═══ Data records
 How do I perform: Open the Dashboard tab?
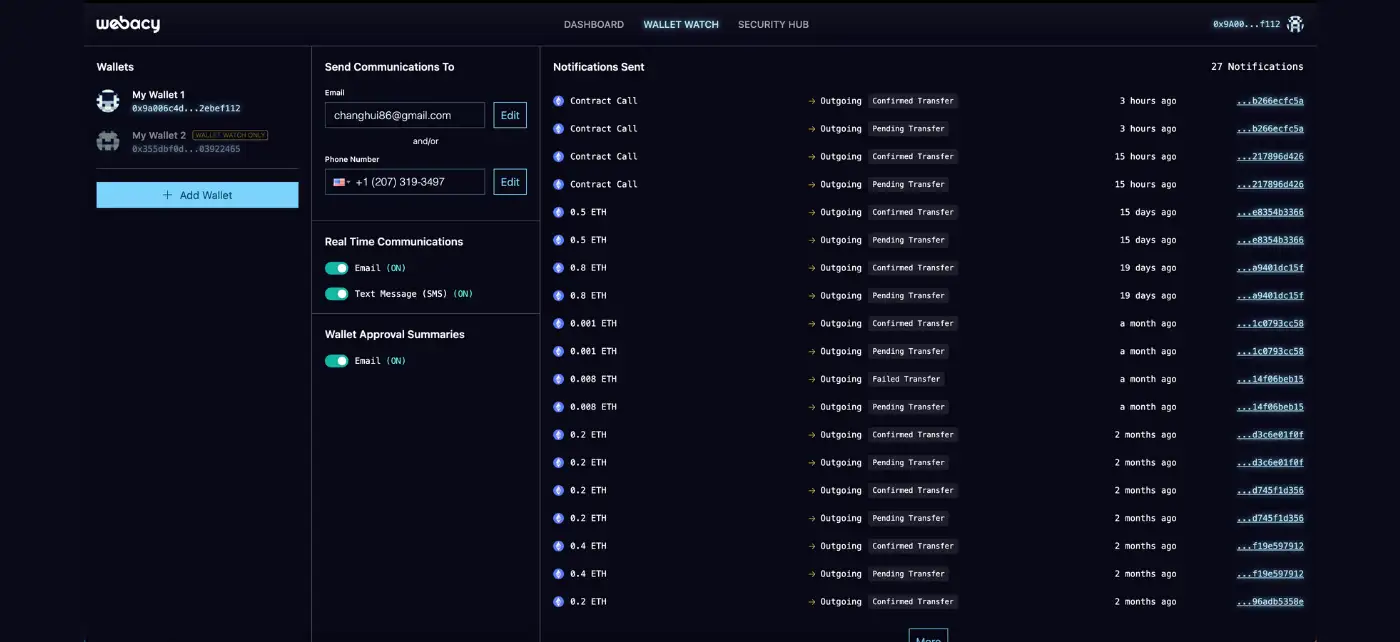pos(593,24)
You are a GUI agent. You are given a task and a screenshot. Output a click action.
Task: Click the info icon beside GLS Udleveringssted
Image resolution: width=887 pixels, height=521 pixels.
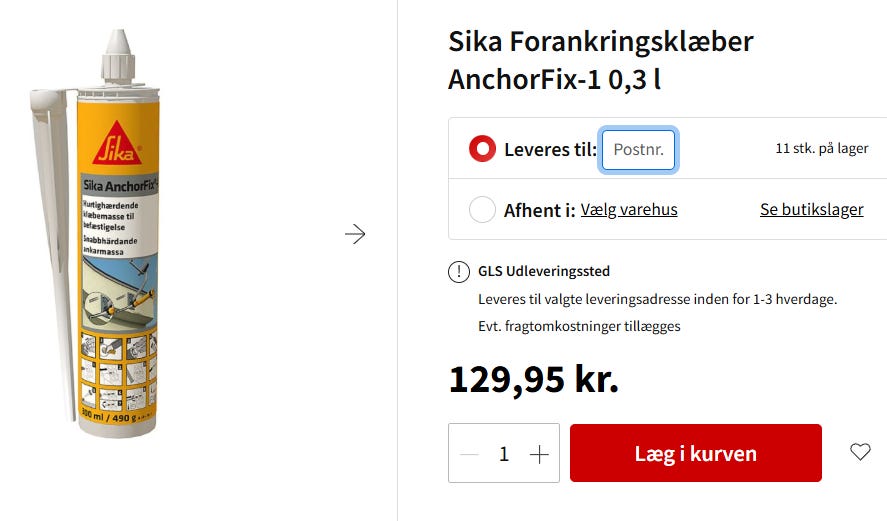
══════
▶ _Work item_:
Reproduce the data verbatim and omit each image.

▶ _Exercise solution_:
 How do I perform: Open the Dashboard tab?
pos(593,24)
You are a GUI agent. You are given a task and a screenshot. Output a click action.
Task: Click the info icon beside GLS Udleveringssted
Image resolution: width=887 pixels, height=521 pixels.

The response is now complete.